ReplyDeleteIt is, though, of considerable relevance to the question as to whether the Ombudsmen have a useful role to play as “external drivers” in enforcing compliance by public bodies with the MCA and DoLS. Annex B makes it clear that “in addition to the general principles of good administration” they also consider “the relevant law and policies that the organisation should have followed at the time” so this would be a reasonable expectation, and one of the heads of complaint which was accepted for investigation was “the way in which the decision was taken to authorise a Deprivation of Liberty order on Mr X in the care home” i.e a specific complaint about the performance of that statutory function.
However, although the investigation was carried out quite recently, it’s clear that the investigator knew very little about DoLS, to the extent of not even knowing that an urgent authorisation is something which the managing authority gives itself and which is not “authorised by the Council”. This is despite the correct position, as per the DoLS Code, being set out in Annex C. This isn’t an arcane point but something you would learn in the first hour of a basic DoLS course, which suggests that the investigator had never been on one despite the fact that DoLS has now been around for over four years.
In consequence, they don’t appear to have asked a whole series of obvious questions, such as who the Best Interests Assessor (BIA) consulted, who was appointed as Relevant Person’s Representative and why, and whether they were then given information about their power to appeal, and there isn’t anything to suggest that the BIA or anyone else involved in the DoLS process was even interviewed or the DoLS paperwork examined.

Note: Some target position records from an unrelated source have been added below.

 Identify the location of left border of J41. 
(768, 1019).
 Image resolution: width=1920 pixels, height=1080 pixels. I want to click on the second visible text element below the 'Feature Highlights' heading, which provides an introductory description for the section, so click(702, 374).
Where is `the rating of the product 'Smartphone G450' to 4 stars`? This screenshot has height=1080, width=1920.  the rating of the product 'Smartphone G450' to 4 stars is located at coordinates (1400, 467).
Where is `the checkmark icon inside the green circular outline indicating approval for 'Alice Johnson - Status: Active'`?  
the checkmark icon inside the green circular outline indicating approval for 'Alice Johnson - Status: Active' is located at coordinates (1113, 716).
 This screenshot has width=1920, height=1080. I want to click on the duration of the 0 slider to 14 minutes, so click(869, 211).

As a result, the complaint about DoLS does not seem to have been fully investigated. The report confines itself to “the decision to request a Deprivation of Liberty order” which is much narrower than the head of complaint above, and even then it fails to recognise that that decision was a “best interests” decision and therefore subject to Section 4 of the MCA and to the requirement in S4 (7) (b) to consult with and “take into account the views of anyone engaged in caring for the person or interested in his welfare.” In fact, although the MCA runs through the entire case, it is never mentioned once, again suggesting that the investigator didn’t know much about it.
This all tends to confirm the impression I’ve gleaned from other Ombudsman judgements, that if they use generic investigators without specialist knowledge or advice they are competent only to identify lack of compliance with “the general principles of good administration”, and that if the complainant isn’t sufficiently knowledgeable or well-advised to flag up for themselves the specific breaches of law or procedure, they are unlikely to spot them.